Why Anti-Romeo Squads Have Shakespeare Society Worried
Why Anti-Romeo Squads Have Shakespeare Society Worried
Mushrooming ‘Anti-Romeo Squads’ in Uttar Pradesh post the arrival of Yogi Adityanath at the helm have raised concerns about the danger of mainstreaming vigilante culture, but at the Shakespeare Society of India they are mourning the Indian tragedy that has befallen the bard’s beloved Romeo Montague.

New Delhi: Mushrooming 'Anti-Romeo Squads' in Uttar Pradesh post the arrival of Yogi Adityanath at the helm have raised concerns about the danger of mainstreaming vigilante culture, but at the Shakespeare Society of India they are mourning the Indian tragedy that has befallen the bard's beloved Romeo Montague.

The tragic hero who has been the universal byword for self-less love has now been reduced to a predator, a crass paan chewing, swaggering Casanova who harasses every woman crossing his path, society president and Ashoka University Professor Jonathan Gil Harris told News18.

"What has happened to the word Romeo makes me laugh. But what is happening at the policy level doesn't make me laugh," Gil Harris said.

BJP had promised 'Anti-Romeo Squads' in its poll manifesto in UP to counter what it said was systemic harassment of women, and reports have come in from across the state that police have set up such squads in the last 48 hours.

Shiv Visvanathan, prominent social commentator who is also on the advisory board of the Shakespeare Society, felt that the threat looming is larger than mere misrepresentation of an idealistic hero like Romeo.

"What is happening is a merging of civil society and government to create a policing state, so when the state itself becomes vigilante it get a bit threatening," he told News18.

"How do you decide who is the Romeo and what are the Romeo clauses? If I hold a girl's hand am I Romeo?," he asked, citing examples of earlier instances of vigilantism when Bajrang Dal put up hoardings in Manipal that said "Don't hold hands."

“To me here is a man promising minimum governance and creating maximum surveillance,” he commented about UP’s new chief minister.

Gil Harris said Romeo and Juliet came from different backgrounds and fell in love, and the word Romeo has become a code word for ‘love jihadis’. “It will be used for trading communal tensions if people from different communities come together,” he said.

He added that the people have not read the tragedy by Shakespeare and miss the fact that the two were “mutually in love – Romeo and Juliet.” "Romeo is someone who accepts the agency of the woman he loves, and the community cannot accept that agency," said Harris.

Both Visvanathan and Gill Harris said that problem is with the world Romeo and Juliet live in and not in the lovers. If the people read the play it will speak back to them saying “problem is with you, not us,” said Harris.

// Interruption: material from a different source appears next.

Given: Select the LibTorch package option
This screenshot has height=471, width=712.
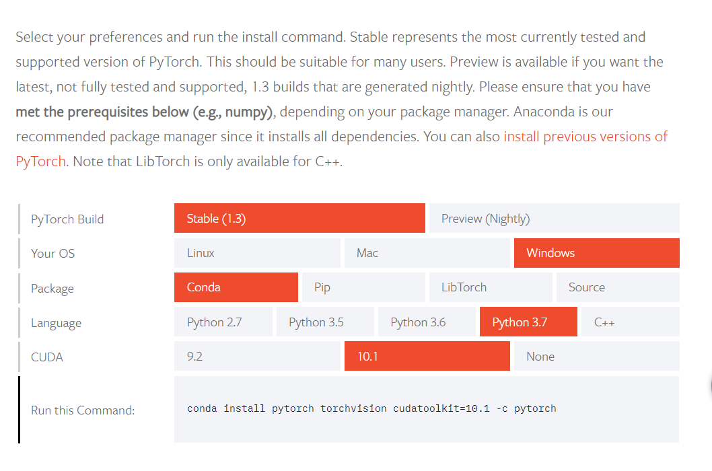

Harris felt the denigration of Romeo to a “swaggering Casanova” is unique to India, one of the first countries where Shakespeare was taught. “There are films from East Asia where Romeo is comically represented but it is not the deep tradition the way it is here – know nothing about Romeo and show him as sexually predatory man,” he said.

Viswanathan said that before weighing their understating on literature we should worry on how they have no understanding of law and politics. “Forget literature, they have no understanding of law and politics. They have created an epidemic of suspicion and Romeo has fallen in their hand for that. Romeo is a fiction that has become fact,” he said.

The Shakespeare society is an organization formed to promote wider interest in the works of the Bard of Avon.